Data Export Concepts (Image)#
This page covers the core concepts for saving and exporting curated image datasets in NeMo Curator.
Key Topics#
Saving metadata to Parquet
Exporting filtered datasets
Resharding WebDatasets
Preparing data for downstream training or analysis
Saving Metadata#
After processing, you can save the dataset’s metadata (including embeddings, classifier scores, and other fields) to Parquet files for easy analysis or further processing.
Example:
# Save all metadata columns to the original path
dataset.save_metadata()
# Save only selected columns to a custom path
dataset.save_metadata(path="/output/metadata", columns=["id", "aesthetic_score", "nsfw_score"])
Parquet format is efficient and compatible with many analytics tools.
You can choose to save all or only specific columns.
Exporting Filtered Datasets#
To export a filtered version of your dataset (e.g., after removing low-quality or NSFW images), use the to_webdataset
method. This writes new .tar
and .parquet
files containing only the filtered samples.
Example:
# Filter your metadata (e.g., keep only high-quality images)
filtered_col = (dataset.metadata["aesthetic_score"] > 0.5) & (dataset.metadata["nsfw_score"] < 0.2)
dataset.metadata["keep"] = filtered_col
dataset.to_webdataset(
path="/output/filtered_webdataset", # Output directory
filter_column="keep", # Boolean column indicating which samples to keep
samples_per_shard=10000, # Number of samples per tar shard
max_shards=5 # Number of digits for shard IDs
)
The output directory will contain new
.tar
files (with images, captions, and metadata) and matching.parquet
files for each shard.Adjust
samples_per_shard
andmax_shards
to control sharding granularity and naming.
Resharding WebDatasets#
Resharding changes the number of samples per shard, which can optimize data loading or prepare data for specific workflows.
Example:
# Reshard the dataset without filtering (keep all samples)
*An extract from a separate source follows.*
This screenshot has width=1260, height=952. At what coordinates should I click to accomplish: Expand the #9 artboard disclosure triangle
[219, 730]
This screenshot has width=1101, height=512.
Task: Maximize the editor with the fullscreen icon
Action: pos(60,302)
dataset.metadata["keep"] = True
dataset.to_webdataset(
path="/output/resharded_webdataset",
filter_column="keep",
samples_per_shard=20000, # New shard size
max_shards=6
)
Use resharding to balance I/O, parallelism, and storage efficiency.
Preparing for Downstream Use#
Ensure your exported dataset matches the requirements of your training or analysis pipeline.
Use consistent naming and metadata fields for compatibility.
Document any filtering or processing steps for reproducibility.
Test loading the exported dataset before large-scale training.